Hintergrund: Im vergangenen Jahr mussten die Wehren noch 35 Euro Startgeld zahlen. Da hatte die Stadt der Waltroper Feuerwehr aber auch noch nicht die Gebühr für die Nutzung der Halle in voller Höhe berechnet. "Die Hallenbuchung läuft immer langfristig", sagt Marco Patruno, bei der Stadt für die Sportstätten zuständig. "Da das die Einführungsphase der neuen Gebührenordnung war, haben wir da noch nicht die volle Summe verlangt."

169 Euro muss die Waltroper Wehr zahlen

Jetzt war aber der volle Betrag fällig: 144 Euro plus 25 Euro für die Nutzung des Foyers, macht zusammen 169 Euro, die die Waltroper Wehr als Veranstalter an die Stadt zahlen muss. Diese Kostensteigerung hat die Waltroper Feuerwehr jetzt auf die Teilnehmer umgelegt, weitere Kosten hat sie zum Beispiel durch die Anschaffung der Pokale.

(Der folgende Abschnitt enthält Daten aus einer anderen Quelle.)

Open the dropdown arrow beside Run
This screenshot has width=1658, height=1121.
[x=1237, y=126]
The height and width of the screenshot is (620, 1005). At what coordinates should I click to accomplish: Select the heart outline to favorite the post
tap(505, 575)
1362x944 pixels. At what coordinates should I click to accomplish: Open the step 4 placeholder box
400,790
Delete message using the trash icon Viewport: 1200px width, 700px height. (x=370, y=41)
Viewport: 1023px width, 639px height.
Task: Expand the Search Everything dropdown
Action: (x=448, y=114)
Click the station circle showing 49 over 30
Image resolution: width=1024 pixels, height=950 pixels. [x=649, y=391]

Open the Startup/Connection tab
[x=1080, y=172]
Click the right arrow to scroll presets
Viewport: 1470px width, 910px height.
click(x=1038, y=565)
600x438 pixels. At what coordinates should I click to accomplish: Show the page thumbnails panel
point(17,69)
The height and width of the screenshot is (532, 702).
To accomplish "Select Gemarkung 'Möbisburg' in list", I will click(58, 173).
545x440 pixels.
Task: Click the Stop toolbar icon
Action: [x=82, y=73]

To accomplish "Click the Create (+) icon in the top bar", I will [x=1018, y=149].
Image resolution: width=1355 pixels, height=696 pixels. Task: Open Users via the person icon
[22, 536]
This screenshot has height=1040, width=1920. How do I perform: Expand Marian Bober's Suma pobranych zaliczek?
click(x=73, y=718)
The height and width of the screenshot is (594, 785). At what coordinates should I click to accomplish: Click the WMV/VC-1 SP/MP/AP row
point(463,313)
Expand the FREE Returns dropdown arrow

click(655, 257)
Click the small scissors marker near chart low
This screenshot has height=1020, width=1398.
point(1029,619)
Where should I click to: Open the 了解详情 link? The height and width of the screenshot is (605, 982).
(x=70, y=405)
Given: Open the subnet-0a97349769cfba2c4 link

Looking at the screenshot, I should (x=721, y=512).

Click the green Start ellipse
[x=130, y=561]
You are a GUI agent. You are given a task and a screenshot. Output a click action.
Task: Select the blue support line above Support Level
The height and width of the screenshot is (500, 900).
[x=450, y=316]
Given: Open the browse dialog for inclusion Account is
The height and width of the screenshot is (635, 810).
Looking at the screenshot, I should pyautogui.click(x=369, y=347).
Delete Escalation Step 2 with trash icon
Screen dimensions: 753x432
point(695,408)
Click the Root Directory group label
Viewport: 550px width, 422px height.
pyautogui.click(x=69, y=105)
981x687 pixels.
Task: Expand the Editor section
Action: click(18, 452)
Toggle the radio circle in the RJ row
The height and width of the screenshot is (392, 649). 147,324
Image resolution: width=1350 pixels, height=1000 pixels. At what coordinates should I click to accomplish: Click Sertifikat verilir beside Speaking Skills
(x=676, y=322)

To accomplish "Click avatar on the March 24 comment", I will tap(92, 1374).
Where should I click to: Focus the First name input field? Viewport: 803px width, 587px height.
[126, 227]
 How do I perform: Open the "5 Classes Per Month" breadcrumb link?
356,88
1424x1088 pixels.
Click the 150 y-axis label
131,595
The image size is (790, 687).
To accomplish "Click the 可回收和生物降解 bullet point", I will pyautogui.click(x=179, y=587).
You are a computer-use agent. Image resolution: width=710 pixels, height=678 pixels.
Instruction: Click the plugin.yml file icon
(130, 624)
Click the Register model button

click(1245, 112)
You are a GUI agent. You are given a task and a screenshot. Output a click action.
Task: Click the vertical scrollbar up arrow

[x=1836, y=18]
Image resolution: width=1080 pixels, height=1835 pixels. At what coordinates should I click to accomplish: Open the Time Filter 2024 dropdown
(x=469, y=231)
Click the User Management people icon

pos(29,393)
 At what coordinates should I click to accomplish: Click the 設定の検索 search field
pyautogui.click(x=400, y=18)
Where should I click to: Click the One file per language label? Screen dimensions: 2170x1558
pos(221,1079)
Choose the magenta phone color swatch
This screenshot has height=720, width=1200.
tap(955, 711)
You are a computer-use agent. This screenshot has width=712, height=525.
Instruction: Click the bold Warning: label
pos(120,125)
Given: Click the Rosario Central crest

"Die Feuerwehr gehört laut unserer Gebührenordnung in die Kategorie 3", sagt Marco Patruno. Darunter fallen alle Vereine mit Sitz in Waltrop, die nicht Mitglied im Landessportbund und Stadtsportverband sind, soziale und kulturelle Vereine, etwa auch die VHS. Ausnahmen könne man nicht machen, sagt Marco Patruno. Die Frage sei, wo man die Grenze ziehen solle. Auch Ulrich Meick, als freiwilliger Feuerwehrmann unverdächtig, sich nicht für die Belange seiner Kameraden stark machen zu wollen, sagte, im Sinne der Gleichbehandlung müsse die Stadt so verfahren.

Es stehe den Erkenschwickern ja frei, das Fußballturnier demnächst selbst zu organisieren, heißt es aus den Reihen der Waltroper Organisatoren. Könnte man dort die Sporthallen günstiger nutzen? Womöglich schon, wenngleich die Sache so einfach auch wieder nicht ist. Denn auch in OE sind die kommunalen Kassen klamm, eine Sportstättennutzungsgebühr wird dort ebenfalls verlangt. Grundsätzlich gilt in der Stimbergstadt: Bei Nutzung einer Halle werden je nach Nutzungslänge Kosten zwischen 50 und 150 Euro fällig.

Misstöne sind ausgeräumt

Von einer Zahlung befreit werden könnten theoretisch Einrichtungen der Stadt Oer-Erkenschwick - also eben auch die Feuerwehr. Was aber nicht grundsätzlich gilt. Die Verwaltung prüft, inwieweit durch ein solches Turnier vom Veranstalter Gewinn erwirtschaftet werden soll und entscheidet in Einzelfällen, ob und in welcher Höhe Gebühren fällig werden. Für Organisationen, die nicht unter die Befreiungsregelung fallen, gelten dagegen klare Vorgaben: Beispiel: Der SPD-Stadtverband veranstaltete jüngst ein Turnier und wurde mit 150 Euro zur Kasse gebeten.

Die Misstöne bei der Siegerehrung waren übrigens einen Tag später zumindest auf offizieller Ebene schon wieder ausgeräumt. Als "etwas voreilig" bezeichnete der Erkenschwicker Löschzugführer und Feuerwehr-Pressesprecher Michael Wolters das Verhalten seines Kollegen, der zudem auch nicht in die Anmeldeplanungen eingebunden gewesen sei. "Wir wussten, welche Kosten auf uns zukommen und das Ganze liegt auch in der Hand der Stadt Waltrop." Bei Turnierorganisator Vonnahme gab es gestern daher auch noch eine telefonische Entschuldigung.